RAG and Knowledge Bases with Amazon Bedrock

Main Concept

Amazon Bedrock has the capacity to manage knowledge bases used to apply RAG and expand foundation model information. Knowledge bases are built and managed by Amazon Bedrock from data stored in data sources such as Amazon S3.

How it works?

  • The user makes a query (prompt), for example: “Who is John Doe working with?“.
  • Bedrock converts the query into an embedding (vector) using an embedding model (e.g., Amazon Titan Embeddings) and searches the Knowledge Base for semantically similar chunks. For example, the retrieved text could be something like this:
    ## Product ERP team
    - John Doe (Product Manager)
    - Jessie Smith (Engineering Manager)
    - Sara Ronald (Engineer)
  • The retrieved text is then used as context (injected) along with the original query to the model. This is known as the Augmented Prompt.
  • The model uses both the retrieved context and its general knowledge (or only the context, depending on the configuration) to generate the response, for instance: John is working with Jessie Smith and Sara Ronald as part of the ERP product team

Key Aspects

  • With RAG, the foundation model gains access to up-to-date or proprietary data without requiring retraining. The freshness of that data depends on how frequently the knowledge base is synced.
  • In Amazon Bedrock, Knowledge Bases are built through Vector Databases. Bedrock uses a dedicated embedding model (selectable, e.g., Amazon Titan Embeddings) to generate vectors and manages the database, enabling efficient retrieval of information.
  • Multiple options exist for vector databases, including native AWS services such as Amazon OpenSearch Service, Amazon Aurora, Amazon Neptune, Amazon DocumentDB, and Amazon RDS for PostgreSQL, as well as external options like MongoDB, Redis, and Pinecone.
  • Multiple options exist for data sources, including Amazon S3, Confluence, Microsoft SharePoint, Salesforce, and web pages.
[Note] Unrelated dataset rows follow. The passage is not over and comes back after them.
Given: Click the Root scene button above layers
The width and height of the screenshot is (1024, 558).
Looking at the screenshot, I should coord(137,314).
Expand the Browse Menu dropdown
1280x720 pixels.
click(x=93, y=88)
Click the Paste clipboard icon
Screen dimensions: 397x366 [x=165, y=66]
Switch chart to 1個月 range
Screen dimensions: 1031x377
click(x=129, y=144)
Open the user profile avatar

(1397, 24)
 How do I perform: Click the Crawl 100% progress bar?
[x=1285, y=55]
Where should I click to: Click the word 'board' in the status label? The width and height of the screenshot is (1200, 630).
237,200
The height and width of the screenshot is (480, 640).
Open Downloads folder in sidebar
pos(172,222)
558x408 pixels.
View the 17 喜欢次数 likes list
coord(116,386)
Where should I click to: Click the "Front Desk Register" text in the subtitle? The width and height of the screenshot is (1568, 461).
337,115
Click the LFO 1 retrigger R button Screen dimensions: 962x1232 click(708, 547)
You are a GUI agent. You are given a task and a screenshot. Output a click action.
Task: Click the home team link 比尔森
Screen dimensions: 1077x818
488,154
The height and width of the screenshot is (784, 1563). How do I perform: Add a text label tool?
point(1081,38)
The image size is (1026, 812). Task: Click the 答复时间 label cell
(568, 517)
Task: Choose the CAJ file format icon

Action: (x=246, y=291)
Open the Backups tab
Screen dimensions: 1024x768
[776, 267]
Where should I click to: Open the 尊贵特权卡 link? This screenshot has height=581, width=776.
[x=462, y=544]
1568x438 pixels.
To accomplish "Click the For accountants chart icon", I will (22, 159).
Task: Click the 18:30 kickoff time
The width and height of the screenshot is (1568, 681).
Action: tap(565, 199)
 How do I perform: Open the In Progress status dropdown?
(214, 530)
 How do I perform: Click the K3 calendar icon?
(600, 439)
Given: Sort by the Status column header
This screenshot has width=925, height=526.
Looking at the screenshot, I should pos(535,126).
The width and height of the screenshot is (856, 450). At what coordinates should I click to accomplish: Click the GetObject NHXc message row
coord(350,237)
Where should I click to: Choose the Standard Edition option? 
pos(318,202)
About Embedding Generation in Bedrock

Bedrock uses a dedicated embedding model (e.g., Amazon Titan Embeddings) to generate the vectors stored in the Knowledge Base. You select this model during setup. This level of detail is beyond the scope of the exam, but it is useful context to understand how RAG works end-to-end.

Applications

Applications include customer service chatbots, legal document search tools, medical consultation systems, and others.

Summary/Conclusion

In Amazon Bedrock, you can feed a knowledge base in several ways: by uploading documents to S3, or by connecting it to services like Confluence, SharePoint, Salesforce, etc. Bedrock handles the creation of a vector database (through a chunking and embedding process), which it uses to retrieve data and augment the user’s prompt (RAG). Multiple options exist for the “engine” behind these databases, and the choice depends on the use case.